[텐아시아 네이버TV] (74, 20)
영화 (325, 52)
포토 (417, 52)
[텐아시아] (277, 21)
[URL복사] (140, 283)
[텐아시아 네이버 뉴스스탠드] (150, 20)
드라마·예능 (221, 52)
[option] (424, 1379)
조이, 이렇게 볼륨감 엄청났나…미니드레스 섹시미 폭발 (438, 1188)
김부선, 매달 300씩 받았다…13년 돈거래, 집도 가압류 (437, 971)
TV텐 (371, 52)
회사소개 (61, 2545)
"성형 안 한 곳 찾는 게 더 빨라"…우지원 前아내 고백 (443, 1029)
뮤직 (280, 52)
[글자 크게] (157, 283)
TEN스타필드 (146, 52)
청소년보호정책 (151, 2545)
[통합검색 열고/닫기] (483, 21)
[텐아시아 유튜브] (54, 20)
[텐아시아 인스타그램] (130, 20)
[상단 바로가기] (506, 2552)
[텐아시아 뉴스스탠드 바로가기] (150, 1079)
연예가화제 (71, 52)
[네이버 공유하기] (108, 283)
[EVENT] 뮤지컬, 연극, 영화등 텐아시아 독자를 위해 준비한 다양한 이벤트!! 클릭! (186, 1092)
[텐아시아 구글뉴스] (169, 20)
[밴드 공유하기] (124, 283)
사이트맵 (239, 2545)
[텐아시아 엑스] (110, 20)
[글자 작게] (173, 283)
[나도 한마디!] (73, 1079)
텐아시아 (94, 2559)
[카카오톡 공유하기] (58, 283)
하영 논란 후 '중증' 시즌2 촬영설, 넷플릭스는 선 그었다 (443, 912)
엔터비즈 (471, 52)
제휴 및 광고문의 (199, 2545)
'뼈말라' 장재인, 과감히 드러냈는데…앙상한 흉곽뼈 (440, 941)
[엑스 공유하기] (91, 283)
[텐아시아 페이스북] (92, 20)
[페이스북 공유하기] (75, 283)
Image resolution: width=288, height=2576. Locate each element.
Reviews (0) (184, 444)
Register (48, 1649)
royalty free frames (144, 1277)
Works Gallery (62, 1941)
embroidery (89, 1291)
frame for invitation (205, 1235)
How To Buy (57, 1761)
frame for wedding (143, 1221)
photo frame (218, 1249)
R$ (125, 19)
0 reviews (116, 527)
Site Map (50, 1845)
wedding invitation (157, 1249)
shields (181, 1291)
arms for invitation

Requirement>
Copy out every line from the material above where the string "invitation" turns up.

Your solution>
frame for invitation (205, 1235)
wedding invitation (157, 1249)
arms for invitation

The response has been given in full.